Please return every one of the records below verbatim, with no changes.

Records for the task
%%

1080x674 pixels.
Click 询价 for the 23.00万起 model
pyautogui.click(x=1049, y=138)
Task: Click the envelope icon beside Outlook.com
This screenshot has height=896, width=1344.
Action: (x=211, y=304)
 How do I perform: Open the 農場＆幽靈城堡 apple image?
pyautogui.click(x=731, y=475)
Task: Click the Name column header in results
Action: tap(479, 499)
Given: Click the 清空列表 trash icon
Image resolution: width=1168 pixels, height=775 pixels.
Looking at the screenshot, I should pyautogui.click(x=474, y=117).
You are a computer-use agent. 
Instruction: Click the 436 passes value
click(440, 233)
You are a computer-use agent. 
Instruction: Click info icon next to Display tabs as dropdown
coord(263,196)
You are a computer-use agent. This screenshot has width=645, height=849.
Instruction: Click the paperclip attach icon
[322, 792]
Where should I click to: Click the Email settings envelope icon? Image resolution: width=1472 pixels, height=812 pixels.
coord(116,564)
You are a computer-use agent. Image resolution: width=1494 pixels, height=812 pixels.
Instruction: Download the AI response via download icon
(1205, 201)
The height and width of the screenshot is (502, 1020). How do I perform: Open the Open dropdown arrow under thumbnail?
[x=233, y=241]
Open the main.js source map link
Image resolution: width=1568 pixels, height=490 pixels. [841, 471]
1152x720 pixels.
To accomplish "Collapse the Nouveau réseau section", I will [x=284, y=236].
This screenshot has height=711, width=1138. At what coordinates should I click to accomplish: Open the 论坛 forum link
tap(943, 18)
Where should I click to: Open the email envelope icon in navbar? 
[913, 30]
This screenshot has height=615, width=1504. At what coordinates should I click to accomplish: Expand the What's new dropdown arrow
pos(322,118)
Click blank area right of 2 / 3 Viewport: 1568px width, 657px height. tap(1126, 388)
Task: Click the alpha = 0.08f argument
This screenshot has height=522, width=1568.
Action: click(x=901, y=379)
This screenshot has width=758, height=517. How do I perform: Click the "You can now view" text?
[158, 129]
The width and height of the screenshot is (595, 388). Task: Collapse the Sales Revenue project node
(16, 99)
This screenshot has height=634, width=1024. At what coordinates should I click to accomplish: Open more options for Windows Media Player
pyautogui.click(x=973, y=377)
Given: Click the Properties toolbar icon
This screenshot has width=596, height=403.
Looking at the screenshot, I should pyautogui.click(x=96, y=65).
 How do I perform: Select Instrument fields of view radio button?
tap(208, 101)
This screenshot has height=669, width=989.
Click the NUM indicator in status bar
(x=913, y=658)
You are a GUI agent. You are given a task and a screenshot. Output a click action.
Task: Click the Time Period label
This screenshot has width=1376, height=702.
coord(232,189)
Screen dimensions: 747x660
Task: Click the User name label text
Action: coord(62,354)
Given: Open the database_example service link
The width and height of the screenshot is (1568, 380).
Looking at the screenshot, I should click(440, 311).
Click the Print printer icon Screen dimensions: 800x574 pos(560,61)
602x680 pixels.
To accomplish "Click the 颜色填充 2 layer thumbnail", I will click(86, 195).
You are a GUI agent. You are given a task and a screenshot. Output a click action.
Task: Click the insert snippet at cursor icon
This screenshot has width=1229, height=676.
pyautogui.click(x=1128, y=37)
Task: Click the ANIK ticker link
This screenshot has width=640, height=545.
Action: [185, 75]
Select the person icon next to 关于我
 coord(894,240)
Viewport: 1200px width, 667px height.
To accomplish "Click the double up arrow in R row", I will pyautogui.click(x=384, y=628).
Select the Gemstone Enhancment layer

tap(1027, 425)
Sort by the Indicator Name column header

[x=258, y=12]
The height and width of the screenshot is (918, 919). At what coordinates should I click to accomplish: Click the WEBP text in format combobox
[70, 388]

%%

Problem solution
1080x674 pixels.
Click 询价 for the 23.00万起 model
pyautogui.click(x=1049, y=138)
Task: Click the envelope icon beside Outlook.com
This screenshot has height=896, width=1344.
Action: (x=211, y=304)
 How do I perform: Open the 農場＆幽靈城堡 apple image?
pyautogui.click(x=731, y=475)
Task: Click the Name column header in results
Action: tap(479, 499)
Given: Click the 清空列表 trash icon
Image resolution: width=1168 pixels, height=775 pixels.
Looking at the screenshot, I should pyautogui.click(x=474, y=117).
You are a computer-use agent. 
Instruction: Click the 436 passes value
click(440, 233)
You are a computer-use agent. 
Instruction: Click info icon next to Display tabs as dropdown
coord(263,196)
You are a computer-use agent. This screenshot has width=645, height=849.
Instruction: Click the paperclip attach icon
[322, 792]
Where should I click to: Click the Email settings envelope icon? Image resolution: width=1472 pixels, height=812 pixels.
coord(116,564)
You are a computer-use agent. Image resolution: width=1494 pixels, height=812 pixels.
Instruction: Download the AI response via download icon
(1205, 201)
The height and width of the screenshot is (502, 1020). How do I perform: Open the Open dropdown arrow under thumbnail?
[x=233, y=241]
Open the main.js source map link
Image resolution: width=1568 pixels, height=490 pixels. [841, 471]
1152x720 pixels.
To accomplish "Collapse the Nouveau réseau section", I will [x=284, y=236].
This screenshot has height=711, width=1138. At what coordinates should I click to accomplish: Open the 论坛 forum link
tap(943, 18)
Where should I click to: Open the email envelope icon in navbar? 
[913, 30]
This screenshot has height=615, width=1504. At what coordinates should I click to accomplish: Expand the What's new dropdown arrow
pos(322,118)
Click blank area right of 2 / 3 Viewport: 1568px width, 657px height. tap(1126, 388)
Task: Click the alpha = 0.08f argument
This screenshot has height=522, width=1568.
Action: click(x=901, y=379)
This screenshot has width=758, height=517. How do I perform: Click the "You can now view" text?
[158, 129]
The width and height of the screenshot is (595, 388). Task: Collapse the Sales Revenue project node
(16, 99)
This screenshot has height=634, width=1024. At what coordinates should I click to accomplish: Open more options for Windows Media Player
pyautogui.click(x=973, y=377)
Given: Click the Properties toolbar icon
This screenshot has width=596, height=403.
Looking at the screenshot, I should pyautogui.click(x=96, y=65).
 How do I perform: Select Instrument fields of view radio button?
tap(208, 101)
This screenshot has height=669, width=989.
Click the NUM indicator in status bar
(x=913, y=658)
You are a GUI agent. You are given a task and a screenshot. Output a click action.
Task: Click the Time Period label
This screenshot has width=1376, height=702.
coord(232,189)
Screen dimensions: 747x660
Task: Click the User name label text
Action: coord(62,354)
Given: Open the database_example service link
The width and height of the screenshot is (1568, 380).
Looking at the screenshot, I should click(440, 311).
Click the Print printer icon Screen dimensions: 800x574 pos(560,61)
602x680 pixels.
To accomplish "Click the 颜色填充 2 layer thumbnail", I will click(86, 195).
You are a GUI agent. You are given a task and a screenshot. Output a click action.
Task: Click the insert snippet at cursor icon
This screenshot has width=1229, height=676.
pyautogui.click(x=1128, y=37)
Task: Click the ANIK ticker link
This screenshot has width=640, height=545.
Action: [185, 75]
Select the person icon next to 关于我
 coord(894,240)
Viewport: 1200px width, 667px height.
To accomplish "Click the double up arrow in R row", I will pyautogui.click(x=384, y=628).
Select the Gemstone Enhancment layer

tap(1027, 425)
Sort by the Indicator Name column header

[x=258, y=12]
The height and width of the screenshot is (918, 919). At what coordinates should I click to accomplish: Click the WEBP text in format combobox
[70, 388]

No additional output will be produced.